Problem 1 => What commit description does the data product update guide use when committing the changes?
Problem 2 => Please summarize the data product update guide in two sentences.

Goal:
Document workflow for updating the data processing logic. Here, for simplicity the input data remains unchanged.
User story
We are interested in updating the previously built data product
dp-cars-us001
so that it provides distances in cars dataset
in cm. See minimalist
example
Step 1 Clone the existing dp_cars
project, set env and
activate
Clone existing data product you wish to modify. Navigate to the
directory under which you wish to put the project folder and provide
your GITHUB_PAT
to the environment as shown below.
# Set up "promised" env variables
Sys.setenv("AWS_KEY" = "<BUCKETS AWS KEY>")
Sys.setenv("AWS_SECRET" = "<BUCKETS AWS SECRET>")
Sys.setenv("GITHUB_PAT" = "<YOUR GITHUB_PAT>")
dp_clone(remote_url = "<GIT PATH/dp_cars.git>", branch = "us001")
renv::activate(project = "./dp_cars/")
renv::restore()
# Check if the project is set up correctly
is_valid_dp_repository()
library(daapr)
# get config
config <- dpconf_get(project_path = ".")
Step 2 Modify dp_make.R
Open dp_make.R
and edit to add a single line
dplyr::mutate(dist_cm = 100 * dist_m)
as shown below:
# read in the input data from what is recorded by dpinput_write
data_files_read <- dpinput_read()
# build your ouput data
output <- data_files_read$cars(config = config) %>%
dplyr::mutate(dist_m = 0.3048 * dist) %>%
dplyr::mutate(dist_cm = 100 * dist_m)
# Structure the input, output, metadata ... you wish to have in your data product
data_object <- dp_structure(
data_files_read = data_files_read,
output = output, config = config
)
# save and log the data product built
dp_write(data_object = data_object, project_path = ".")
Step 4 Build and evaluate
Here we simply source the edited dp_make.R
and given its
simplicity evaluation is simply confirming that data_object
is anticipated
source("./dp_make.R")
You can check your updated data product by inspecting the rds object
in the output_files
folder before continuing with the next
steps.
Step 5 Commit and push
Commit the changes and push the modified dp_cars
to
remote git repo
dp_commit(project_path = ".", commit_description = "Added cm feature")
dp_push(project_path = ".")
Step 7: Data access (optional)
If you wanted to access the from the remote resource, you can simply connect and and pull the data.
board_object <- dp_connect(board_params = config$board_params, creds = config$creds)
dp <- dp_get(board_object = board_object, data_name = "dp-cars-us001")
dp_list(board_object = board_object)

Information given =>

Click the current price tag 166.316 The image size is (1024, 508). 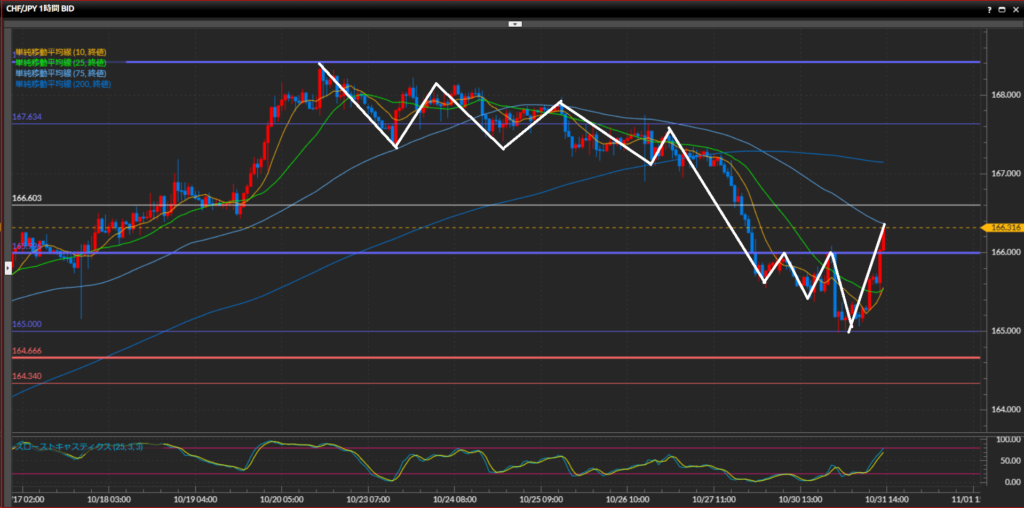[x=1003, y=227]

--

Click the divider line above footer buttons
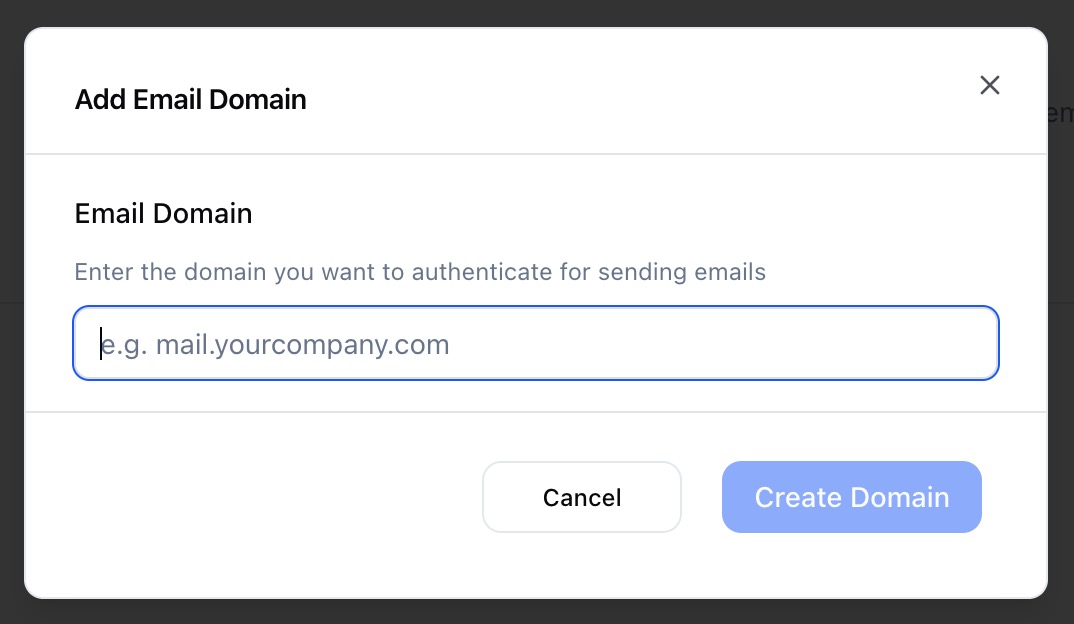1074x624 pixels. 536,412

Correct response 1 => "Added cm feature"

Correct response 2 => The guide documents how to update the data processing logic of the data product dp-cars-us001 so that it provides distances in the cars dataset in cm, while the input data stays unchanged. It clones the existing dp_cars project and activates its environment, adds one line to dp_make.R to compute dist_cm, sources the edited script to build and check the product, and then commits and pushes the changes, with an optional step to connect and pull the data from the remote resource.